=== Section Start ===

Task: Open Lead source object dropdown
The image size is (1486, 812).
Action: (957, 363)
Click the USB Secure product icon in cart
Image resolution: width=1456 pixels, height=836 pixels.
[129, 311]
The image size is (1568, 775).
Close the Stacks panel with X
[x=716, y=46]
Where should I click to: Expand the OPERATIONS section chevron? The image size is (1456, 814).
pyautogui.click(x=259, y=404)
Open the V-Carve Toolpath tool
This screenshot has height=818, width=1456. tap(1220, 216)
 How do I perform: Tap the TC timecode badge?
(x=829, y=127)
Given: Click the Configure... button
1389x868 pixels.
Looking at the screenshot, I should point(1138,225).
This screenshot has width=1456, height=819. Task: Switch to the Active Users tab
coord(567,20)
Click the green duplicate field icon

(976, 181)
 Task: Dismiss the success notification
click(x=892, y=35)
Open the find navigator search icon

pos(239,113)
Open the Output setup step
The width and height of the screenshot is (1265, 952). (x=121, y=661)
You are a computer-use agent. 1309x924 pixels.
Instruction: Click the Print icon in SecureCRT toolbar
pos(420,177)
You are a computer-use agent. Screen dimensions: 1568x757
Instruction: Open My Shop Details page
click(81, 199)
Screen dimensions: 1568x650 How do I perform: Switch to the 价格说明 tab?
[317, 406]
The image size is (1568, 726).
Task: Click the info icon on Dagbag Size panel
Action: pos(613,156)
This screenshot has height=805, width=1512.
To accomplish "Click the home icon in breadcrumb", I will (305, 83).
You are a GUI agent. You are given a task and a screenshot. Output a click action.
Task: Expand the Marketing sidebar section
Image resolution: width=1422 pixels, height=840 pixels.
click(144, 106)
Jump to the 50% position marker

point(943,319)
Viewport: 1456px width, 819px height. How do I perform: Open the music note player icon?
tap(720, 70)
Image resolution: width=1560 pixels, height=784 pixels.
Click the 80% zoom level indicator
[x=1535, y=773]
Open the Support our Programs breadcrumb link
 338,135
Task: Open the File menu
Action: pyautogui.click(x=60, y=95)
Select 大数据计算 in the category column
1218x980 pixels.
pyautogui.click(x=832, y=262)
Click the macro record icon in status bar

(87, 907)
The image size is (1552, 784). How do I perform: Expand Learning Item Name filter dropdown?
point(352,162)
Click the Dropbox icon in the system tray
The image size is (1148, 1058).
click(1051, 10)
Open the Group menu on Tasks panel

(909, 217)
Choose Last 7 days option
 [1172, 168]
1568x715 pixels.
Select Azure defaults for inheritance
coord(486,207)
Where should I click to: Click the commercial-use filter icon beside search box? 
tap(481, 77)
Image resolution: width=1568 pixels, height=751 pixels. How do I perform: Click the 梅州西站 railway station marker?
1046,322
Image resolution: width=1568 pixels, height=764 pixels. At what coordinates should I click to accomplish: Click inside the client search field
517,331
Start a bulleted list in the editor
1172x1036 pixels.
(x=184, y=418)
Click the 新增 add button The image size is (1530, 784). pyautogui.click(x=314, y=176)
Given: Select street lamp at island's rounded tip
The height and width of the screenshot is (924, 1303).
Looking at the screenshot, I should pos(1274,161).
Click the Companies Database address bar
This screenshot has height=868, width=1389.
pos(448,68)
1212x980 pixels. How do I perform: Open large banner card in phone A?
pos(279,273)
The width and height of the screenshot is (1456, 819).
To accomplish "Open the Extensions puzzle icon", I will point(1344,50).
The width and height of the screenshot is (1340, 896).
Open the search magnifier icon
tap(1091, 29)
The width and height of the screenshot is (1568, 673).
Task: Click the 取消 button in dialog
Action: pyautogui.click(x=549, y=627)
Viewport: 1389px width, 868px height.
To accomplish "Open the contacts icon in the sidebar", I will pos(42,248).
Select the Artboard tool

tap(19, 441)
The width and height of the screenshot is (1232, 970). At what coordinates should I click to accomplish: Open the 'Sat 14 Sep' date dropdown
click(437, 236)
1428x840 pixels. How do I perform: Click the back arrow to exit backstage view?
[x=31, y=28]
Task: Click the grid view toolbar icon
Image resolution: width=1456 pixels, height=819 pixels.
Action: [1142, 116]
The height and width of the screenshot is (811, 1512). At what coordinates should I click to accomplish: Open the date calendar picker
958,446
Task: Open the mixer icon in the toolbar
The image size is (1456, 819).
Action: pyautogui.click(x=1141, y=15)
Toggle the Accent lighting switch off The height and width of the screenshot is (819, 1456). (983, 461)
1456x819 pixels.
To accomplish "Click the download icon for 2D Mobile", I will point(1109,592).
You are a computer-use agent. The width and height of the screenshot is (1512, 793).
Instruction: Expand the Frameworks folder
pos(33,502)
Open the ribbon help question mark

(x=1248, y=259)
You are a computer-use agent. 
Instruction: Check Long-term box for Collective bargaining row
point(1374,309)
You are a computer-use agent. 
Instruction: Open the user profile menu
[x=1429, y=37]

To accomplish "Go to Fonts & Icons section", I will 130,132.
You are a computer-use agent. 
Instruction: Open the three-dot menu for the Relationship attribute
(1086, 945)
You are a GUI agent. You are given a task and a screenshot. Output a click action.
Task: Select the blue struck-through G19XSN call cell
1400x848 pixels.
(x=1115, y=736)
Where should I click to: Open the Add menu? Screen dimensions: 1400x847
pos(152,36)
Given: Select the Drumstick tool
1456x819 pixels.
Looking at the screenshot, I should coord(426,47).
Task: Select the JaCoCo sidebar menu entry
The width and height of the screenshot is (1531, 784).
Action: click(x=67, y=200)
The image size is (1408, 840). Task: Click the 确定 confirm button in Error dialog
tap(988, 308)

=== Section End ===

● ACTIVITY
Print out every record, character for character.

● RESPONSE TO THE TASK
Task: Open Lead source object dropdown
The image size is (1486, 812).
Action: (957, 363)
Click the USB Secure product icon in cart
Image resolution: width=1456 pixels, height=836 pixels.
[129, 311]
The image size is (1568, 775).
Close the Stacks panel with X
[x=716, y=46]
Where should I click to: Expand the OPERATIONS section chevron? The image size is (1456, 814).
pyautogui.click(x=259, y=404)
Open the V-Carve Toolpath tool
This screenshot has height=818, width=1456. tap(1220, 216)
 How do I perform: Tap the TC timecode badge?
(x=829, y=127)
Given: Click the Configure... button
1389x868 pixels.
Looking at the screenshot, I should point(1138,225).
This screenshot has width=1456, height=819. Task: Switch to the Active Users tab
coord(567,20)
Click the green duplicate field icon

(976, 181)
 Task: Dismiss the success notification
click(x=892, y=35)
Open the find navigator search icon

pos(239,113)
Open the Output setup step
The width and height of the screenshot is (1265, 952). (x=121, y=661)
You are a computer-use agent. 1309x924 pixels.
Instruction: Click the Print icon in SecureCRT toolbar
pos(420,177)
You are a computer-use agent. Screen dimensions: 1568x757
Instruction: Open My Shop Details page
click(81, 199)
Screen dimensions: 1568x650 How do I perform: Switch to the 价格说明 tab?
[317, 406]
The image size is (1568, 726).
Task: Click the info icon on Dagbag Size panel
Action: pos(613,156)
This screenshot has height=805, width=1512.
To accomplish "Click the home icon in breadcrumb", I will (305, 83).
You are a GUI agent. You are given a task and a screenshot. Output a click action.
Task: Expand the Marketing sidebar section
Image resolution: width=1422 pixels, height=840 pixels.
click(144, 106)
Jump to the 50% position marker

point(943,319)
Viewport: 1456px width, 819px height. How do I perform: Open the music note player icon?
tap(720, 70)
Image resolution: width=1560 pixels, height=784 pixels.
Click the 80% zoom level indicator
[x=1535, y=773]
Open the Support our Programs breadcrumb link
 338,135
Task: Open the File menu
Action: pyautogui.click(x=60, y=95)
Select 大数据计算 in the category column
1218x980 pixels.
pyautogui.click(x=832, y=262)
Click the macro record icon in status bar

(87, 907)
The image size is (1552, 784). How do I perform: Expand Learning Item Name filter dropdown?
point(352,162)
Click the Dropbox icon in the system tray
The image size is (1148, 1058).
click(1051, 10)
Open the Group menu on Tasks panel

(909, 217)
Choose Last 7 days option
 [1172, 168]
1568x715 pixels.
Select Azure defaults for inheritance
coord(486,207)
Where should I click to: Click the commercial-use filter icon beside search box? 
tap(481, 77)
Image resolution: width=1568 pixels, height=751 pixels. How do I perform: Click the 梅州西站 railway station marker?
1046,322
Image resolution: width=1568 pixels, height=764 pixels. At what coordinates should I click to accomplish: Click inside the client search field
517,331
Start a bulleted list in the editor
1172x1036 pixels.
(x=184, y=418)
Click the 新增 add button The image size is (1530, 784). pyautogui.click(x=314, y=176)
Given: Select street lamp at island's rounded tip
The height and width of the screenshot is (924, 1303).
Looking at the screenshot, I should pos(1274,161).
Click the Companies Database address bar
This screenshot has height=868, width=1389.
pos(448,68)
1212x980 pixels. How do I perform: Open large banner card in phone A?
pos(279,273)
The width and height of the screenshot is (1456, 819).
To accomplish "Open the Extensions puzzle icon", I will point(1344,50).
The width and height of the screenshot is (1340, 896).
Open the search magnifier icon
tap(1091, 29)
The width and height of the screenshot is (1568, 673).
Task: Click the 取消 button in dialog
Action: pyautogui.click(x=549, y=627)
Viewport: 1389px width, 868px height.
To accomplish "Open the contacts icon in the sidebar", I will pos(42,248).
Select the Artboard tool

tap(19, 441)
The width and height of the screenshot is (1232, 970). At what coordinates should I click to accomplish: Open the 'Sat 14 Sep' date dropdown
click(437, 236)
1428x840 pixels. How do I perform: Click the back arrow to exit backstage view?
[x=31, y=28]
Task: Click the grid view toolbar icon
Image resolution: width=1456 pixels, height=819 pixels.
Action: [1142, 116]
The height and width of the screenshot is (811, 1512). At what coordinates should I click to accomplish: Open the date calendar picker
958,446
Task: Open the mixer icon in the toolbar
The image size is (1456, 819).
Action: pyautogui.click(x=1141, y=15)
Toggle the Accent lighting switch off The height and width of the screenshot is (819, 1456). (983, 461)
1456x819 pixels.
To accomplish "Click the download icon for 2D Mobile", I will point(1109,592).
You are a computer-use agent. The width and height of the screenshot is (1512, 793).
Instruction: Expand the Frameworks folder
pos(33,502)
Open the ribbon help question mark

(x=1248, y=259)
You are a computer-use agent. 
Instruction: Check Long-term box for Collective bargaining row
point(1374,309)
You are a computer-use agent. 
Instruction: Open the user profile menu
[x=1429, y=37]

To accomplish "Go to Fonts & Icons section", I will 130,132.
You are a computer-use agent. 
Instruction: Open the three-dot menu for the Relationship attribute
(1086, 945)
You are a GUI agent. You are given a task and a screenshot. Output a click action.
Task: Select the blue struck-through G19XSN call cell
1400x848 pixels.
(x=1115, y=736)
Where should I click to: Open the Add menu? Screen dimensions: 1400x847
pos(152,36)
Given: Select the Drumstick tool
1456x819 pixels.
Looking at the screenshot, I should coord(426,47).
Task: Select the JaCoCo sidebar menu entry
The width and height of the screenshot is (1531, 784).
Action: click(x=67, y=200)
The image size is (1408, 840). Task: Click the 确定 confirm button in Error dialog
tap(988, 308)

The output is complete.